El ministro de Energía de Rusia, Sergei Tsivilev, anunció que su país está enviando petróleo a Cuba como parte de una ayuda humanitaria, en un momento crítico para la isla caribeña, que enfrenta severos apagones por la escasez de combustible. La declaración fue emitida durante una conferencia del ministerio, aunque Tsivilev no ofreció detalles sobre volúmenes, frecuencia o duración de los envíos.
Este anuncio se produce tras la modificación realizada el jueves por el Departamento del Tesoro de Estados Unidos a una exención existente sobre las ventas de crudo y productos petrolíferos de origen ruso. Dicha medida ahora excluye expresamente transacciones relacionadas con Corea del Norte, Cuba y Crimea, limitando así las posibilidades de suministro indirecto de energía desde Rusia a estos territorios.
Según datos de LSEG, este año apenas dos petroleros con crudo importado han llegado a puertos cubanos.

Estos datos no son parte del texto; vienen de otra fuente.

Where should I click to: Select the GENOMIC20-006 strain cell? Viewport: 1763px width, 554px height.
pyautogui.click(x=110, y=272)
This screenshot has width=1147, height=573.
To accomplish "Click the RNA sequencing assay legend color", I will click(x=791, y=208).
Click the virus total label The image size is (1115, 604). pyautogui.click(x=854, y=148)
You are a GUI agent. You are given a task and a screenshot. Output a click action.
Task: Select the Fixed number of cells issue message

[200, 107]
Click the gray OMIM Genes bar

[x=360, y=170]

Un tercer buque con destino inicial a Cuba cambió su ruta el viernes hacia Trinidad y Tobago, lo que representa un nuevo revés para la isla, donde los cortes de electricidad se han vuelto cotidianos.

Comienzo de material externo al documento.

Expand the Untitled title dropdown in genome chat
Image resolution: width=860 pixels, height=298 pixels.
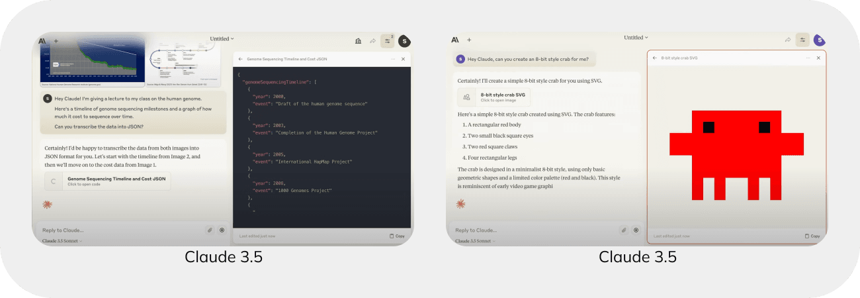(x=222, y=38)
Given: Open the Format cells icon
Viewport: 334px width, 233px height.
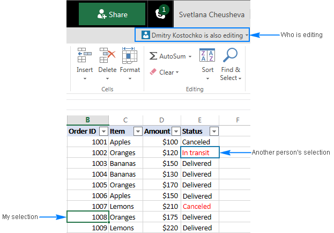Looking at the screenshot, I should point(129,55).
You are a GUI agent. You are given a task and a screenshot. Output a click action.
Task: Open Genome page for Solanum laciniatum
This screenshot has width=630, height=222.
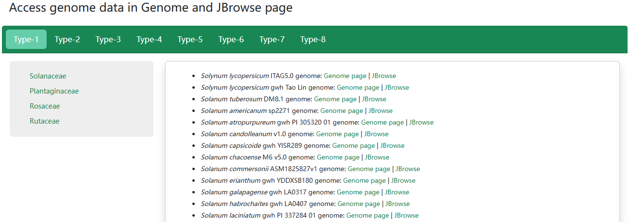(368, 215)
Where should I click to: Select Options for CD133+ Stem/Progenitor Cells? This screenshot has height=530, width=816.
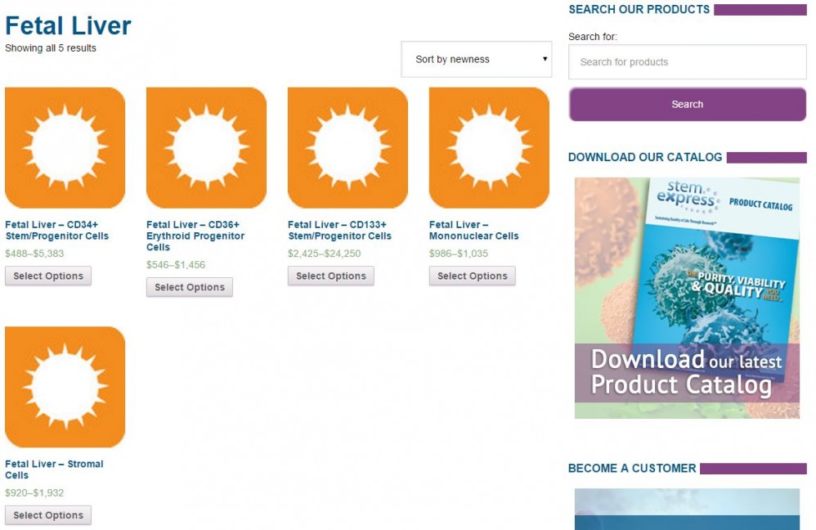(331, 276)
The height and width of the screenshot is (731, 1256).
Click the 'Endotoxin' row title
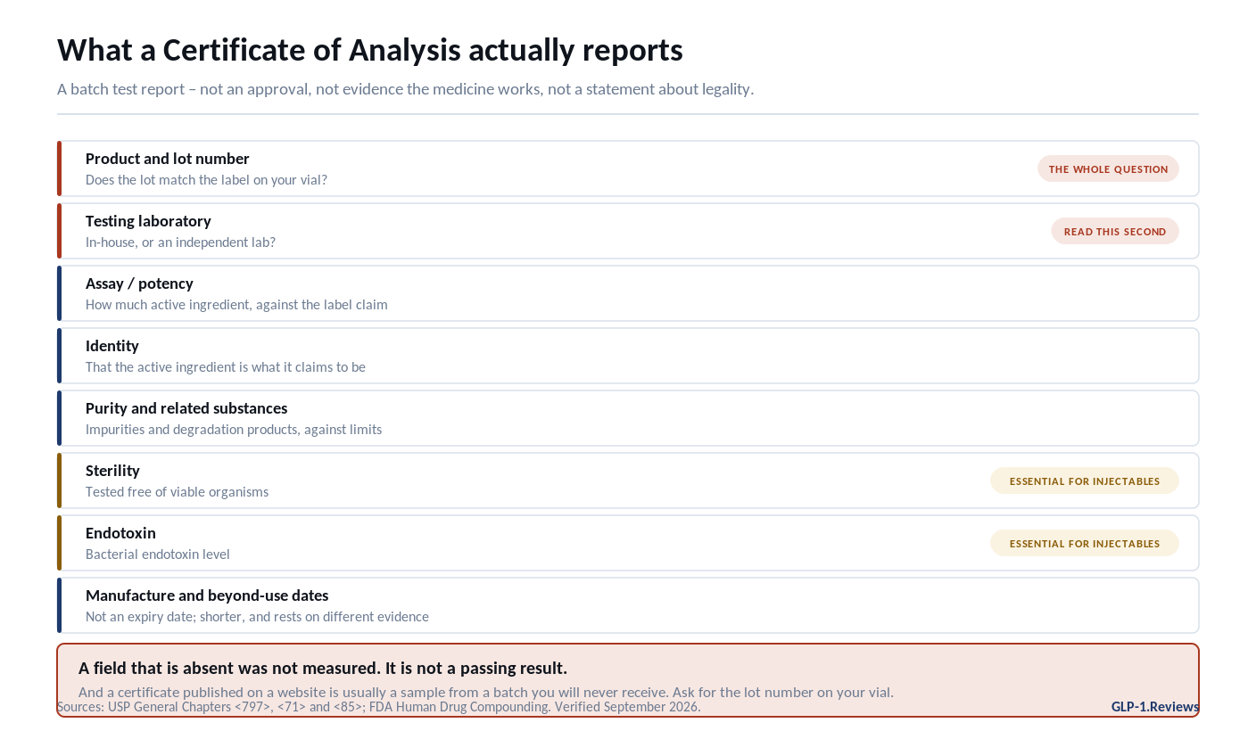120,533
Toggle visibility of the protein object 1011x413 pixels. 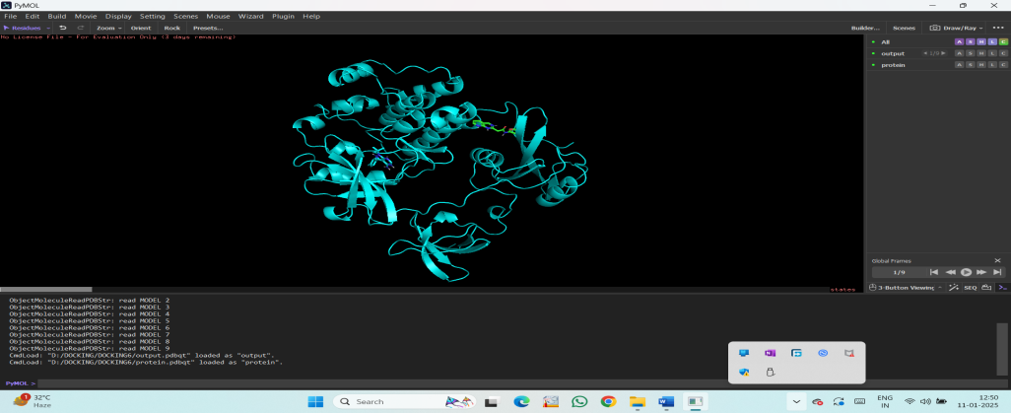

La solidaridad rusa con Cuba se intensificó la semana pasada, cuando el Ministerio de Relaciones Exteriores de Rusia expresó su "inquebrantable apoyo" tras declaraciones del expresidente estadounidense Donald Trump, quien afirmó esperar tener el "honor" de "apoderarse" de la isla. Moscú calificó de preocupante la escalada retórica y defendió la soberanía de lo que denominó la "Isla de la Libertad".
El suministro ruso podría aliviar temporalmente la crisis energética en Cuba, aunque su sostenibilidad dependerá de las capacidades logísticas y de la evolución del marco sancionador estadounidense.